Stored records
____________________
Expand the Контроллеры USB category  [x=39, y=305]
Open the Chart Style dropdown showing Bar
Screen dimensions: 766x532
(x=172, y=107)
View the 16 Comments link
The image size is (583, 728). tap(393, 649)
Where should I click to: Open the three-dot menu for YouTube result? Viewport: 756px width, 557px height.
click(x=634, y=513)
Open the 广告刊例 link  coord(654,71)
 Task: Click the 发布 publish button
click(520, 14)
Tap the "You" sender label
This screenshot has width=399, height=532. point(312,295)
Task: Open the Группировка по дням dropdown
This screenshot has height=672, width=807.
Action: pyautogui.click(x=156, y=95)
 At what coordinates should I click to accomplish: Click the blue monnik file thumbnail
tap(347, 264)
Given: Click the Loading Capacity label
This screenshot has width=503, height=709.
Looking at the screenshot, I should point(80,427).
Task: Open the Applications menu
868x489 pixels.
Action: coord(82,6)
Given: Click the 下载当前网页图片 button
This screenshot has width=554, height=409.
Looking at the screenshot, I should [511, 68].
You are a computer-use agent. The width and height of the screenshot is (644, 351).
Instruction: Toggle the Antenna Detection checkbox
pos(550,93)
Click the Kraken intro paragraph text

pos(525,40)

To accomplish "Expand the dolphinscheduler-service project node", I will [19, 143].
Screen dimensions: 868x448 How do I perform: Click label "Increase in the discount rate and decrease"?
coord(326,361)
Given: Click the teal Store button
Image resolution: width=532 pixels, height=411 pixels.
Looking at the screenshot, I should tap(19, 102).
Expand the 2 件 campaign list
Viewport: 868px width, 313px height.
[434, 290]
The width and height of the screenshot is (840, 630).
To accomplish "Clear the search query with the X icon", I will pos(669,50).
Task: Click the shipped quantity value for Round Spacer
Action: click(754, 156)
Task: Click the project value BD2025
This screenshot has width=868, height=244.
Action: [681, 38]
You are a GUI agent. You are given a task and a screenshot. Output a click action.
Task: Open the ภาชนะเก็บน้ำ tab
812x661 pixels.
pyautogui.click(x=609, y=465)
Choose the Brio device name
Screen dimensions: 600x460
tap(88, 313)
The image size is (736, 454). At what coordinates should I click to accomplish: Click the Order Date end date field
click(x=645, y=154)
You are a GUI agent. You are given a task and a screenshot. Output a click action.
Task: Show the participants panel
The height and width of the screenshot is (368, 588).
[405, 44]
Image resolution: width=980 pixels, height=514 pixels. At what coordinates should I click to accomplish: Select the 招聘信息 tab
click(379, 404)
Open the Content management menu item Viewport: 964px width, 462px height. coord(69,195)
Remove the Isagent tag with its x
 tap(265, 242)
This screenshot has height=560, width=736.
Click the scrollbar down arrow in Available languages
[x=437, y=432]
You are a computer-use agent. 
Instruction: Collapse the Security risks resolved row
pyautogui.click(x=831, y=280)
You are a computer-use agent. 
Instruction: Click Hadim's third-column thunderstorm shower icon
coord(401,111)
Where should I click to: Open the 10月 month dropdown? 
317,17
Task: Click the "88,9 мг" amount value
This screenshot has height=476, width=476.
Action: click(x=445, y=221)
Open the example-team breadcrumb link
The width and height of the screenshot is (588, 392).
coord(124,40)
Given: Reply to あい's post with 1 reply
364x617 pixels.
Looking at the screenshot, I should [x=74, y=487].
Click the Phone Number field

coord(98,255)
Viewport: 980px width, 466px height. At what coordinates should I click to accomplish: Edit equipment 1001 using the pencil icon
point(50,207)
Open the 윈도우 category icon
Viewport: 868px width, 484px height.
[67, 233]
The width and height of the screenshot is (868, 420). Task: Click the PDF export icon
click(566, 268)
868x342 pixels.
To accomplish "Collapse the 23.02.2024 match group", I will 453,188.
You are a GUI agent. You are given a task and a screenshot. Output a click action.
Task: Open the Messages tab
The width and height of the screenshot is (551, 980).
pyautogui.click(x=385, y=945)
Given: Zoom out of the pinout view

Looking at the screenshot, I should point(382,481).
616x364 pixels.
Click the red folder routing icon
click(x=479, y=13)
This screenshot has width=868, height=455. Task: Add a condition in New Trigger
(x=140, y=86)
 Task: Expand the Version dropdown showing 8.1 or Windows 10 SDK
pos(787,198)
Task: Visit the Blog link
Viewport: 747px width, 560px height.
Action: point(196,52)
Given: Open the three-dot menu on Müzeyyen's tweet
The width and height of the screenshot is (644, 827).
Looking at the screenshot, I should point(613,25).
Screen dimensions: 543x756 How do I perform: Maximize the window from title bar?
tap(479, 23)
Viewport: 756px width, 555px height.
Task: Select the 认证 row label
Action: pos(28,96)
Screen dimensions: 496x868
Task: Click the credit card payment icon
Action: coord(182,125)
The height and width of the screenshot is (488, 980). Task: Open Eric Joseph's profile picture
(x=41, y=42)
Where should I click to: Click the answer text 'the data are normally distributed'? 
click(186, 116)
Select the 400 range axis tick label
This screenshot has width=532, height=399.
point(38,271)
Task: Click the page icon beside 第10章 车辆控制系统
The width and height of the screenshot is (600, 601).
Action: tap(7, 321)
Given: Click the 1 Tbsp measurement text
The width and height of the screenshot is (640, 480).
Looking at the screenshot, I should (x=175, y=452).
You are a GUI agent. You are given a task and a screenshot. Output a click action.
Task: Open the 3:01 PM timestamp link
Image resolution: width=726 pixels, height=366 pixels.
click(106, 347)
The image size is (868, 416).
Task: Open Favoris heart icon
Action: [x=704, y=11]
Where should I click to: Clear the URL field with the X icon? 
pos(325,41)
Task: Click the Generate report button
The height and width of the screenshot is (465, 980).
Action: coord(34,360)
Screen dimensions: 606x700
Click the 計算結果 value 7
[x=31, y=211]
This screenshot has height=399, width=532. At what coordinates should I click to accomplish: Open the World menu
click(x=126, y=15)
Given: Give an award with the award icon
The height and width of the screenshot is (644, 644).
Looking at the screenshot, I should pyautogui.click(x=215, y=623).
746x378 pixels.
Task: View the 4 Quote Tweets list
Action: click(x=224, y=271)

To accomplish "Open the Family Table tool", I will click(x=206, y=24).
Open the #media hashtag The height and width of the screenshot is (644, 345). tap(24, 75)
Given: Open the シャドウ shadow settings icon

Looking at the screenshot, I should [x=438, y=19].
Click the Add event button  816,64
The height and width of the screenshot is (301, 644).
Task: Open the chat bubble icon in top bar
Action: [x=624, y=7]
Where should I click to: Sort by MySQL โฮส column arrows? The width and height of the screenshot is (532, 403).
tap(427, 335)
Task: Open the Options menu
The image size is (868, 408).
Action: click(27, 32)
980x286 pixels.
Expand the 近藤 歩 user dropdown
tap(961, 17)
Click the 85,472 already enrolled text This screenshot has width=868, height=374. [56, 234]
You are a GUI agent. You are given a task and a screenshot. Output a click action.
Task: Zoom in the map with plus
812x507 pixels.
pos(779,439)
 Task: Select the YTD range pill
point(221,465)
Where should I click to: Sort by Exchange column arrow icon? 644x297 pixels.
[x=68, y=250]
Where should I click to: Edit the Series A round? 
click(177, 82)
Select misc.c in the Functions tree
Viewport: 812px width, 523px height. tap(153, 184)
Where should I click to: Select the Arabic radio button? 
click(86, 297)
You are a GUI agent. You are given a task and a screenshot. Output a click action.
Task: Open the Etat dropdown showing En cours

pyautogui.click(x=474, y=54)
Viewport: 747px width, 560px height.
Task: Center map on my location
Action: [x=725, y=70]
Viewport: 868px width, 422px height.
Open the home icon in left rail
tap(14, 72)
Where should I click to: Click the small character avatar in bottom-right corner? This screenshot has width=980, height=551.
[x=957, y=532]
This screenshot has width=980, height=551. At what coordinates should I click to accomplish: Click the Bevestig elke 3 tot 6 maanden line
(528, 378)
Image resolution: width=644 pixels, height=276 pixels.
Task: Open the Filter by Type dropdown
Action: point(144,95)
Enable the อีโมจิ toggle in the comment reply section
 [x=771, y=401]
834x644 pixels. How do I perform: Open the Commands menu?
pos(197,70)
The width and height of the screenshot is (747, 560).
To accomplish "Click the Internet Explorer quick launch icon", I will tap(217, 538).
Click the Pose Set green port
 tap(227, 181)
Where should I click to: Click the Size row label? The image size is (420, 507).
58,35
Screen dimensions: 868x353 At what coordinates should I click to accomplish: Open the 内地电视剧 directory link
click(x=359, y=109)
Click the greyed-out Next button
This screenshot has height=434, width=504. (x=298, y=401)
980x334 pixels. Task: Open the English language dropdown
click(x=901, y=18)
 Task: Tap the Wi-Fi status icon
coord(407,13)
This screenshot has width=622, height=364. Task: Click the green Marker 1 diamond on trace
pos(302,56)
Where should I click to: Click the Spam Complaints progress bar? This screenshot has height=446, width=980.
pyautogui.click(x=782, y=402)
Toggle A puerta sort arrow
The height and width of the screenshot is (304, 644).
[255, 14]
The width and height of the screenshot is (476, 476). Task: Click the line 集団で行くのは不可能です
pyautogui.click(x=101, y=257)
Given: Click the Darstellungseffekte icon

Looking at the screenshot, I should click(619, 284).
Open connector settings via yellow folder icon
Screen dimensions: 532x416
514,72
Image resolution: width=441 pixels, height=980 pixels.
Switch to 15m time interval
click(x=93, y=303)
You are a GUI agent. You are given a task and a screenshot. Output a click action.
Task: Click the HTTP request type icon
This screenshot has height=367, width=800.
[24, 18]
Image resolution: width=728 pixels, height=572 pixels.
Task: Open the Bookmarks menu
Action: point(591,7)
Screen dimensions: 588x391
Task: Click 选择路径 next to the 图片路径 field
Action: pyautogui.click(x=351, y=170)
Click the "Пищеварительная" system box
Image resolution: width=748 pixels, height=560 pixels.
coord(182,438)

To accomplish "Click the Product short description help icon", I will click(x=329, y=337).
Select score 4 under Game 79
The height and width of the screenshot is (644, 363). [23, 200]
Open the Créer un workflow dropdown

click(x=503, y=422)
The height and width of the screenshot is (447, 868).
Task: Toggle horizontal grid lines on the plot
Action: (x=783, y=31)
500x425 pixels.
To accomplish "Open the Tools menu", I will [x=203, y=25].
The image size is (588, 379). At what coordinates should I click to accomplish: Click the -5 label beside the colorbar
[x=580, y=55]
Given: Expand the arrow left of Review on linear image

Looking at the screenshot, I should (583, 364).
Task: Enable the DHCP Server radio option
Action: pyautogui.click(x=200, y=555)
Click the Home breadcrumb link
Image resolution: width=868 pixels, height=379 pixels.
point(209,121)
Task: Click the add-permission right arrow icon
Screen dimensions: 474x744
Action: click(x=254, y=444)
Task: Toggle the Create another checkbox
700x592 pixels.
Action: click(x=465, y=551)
____________________
Using the entries above, copy out all lines that contain the string "project".

To accomplish "Expand the dolphinscheduler-service project node", I will [19, 143].
Task: Click the project value BD2025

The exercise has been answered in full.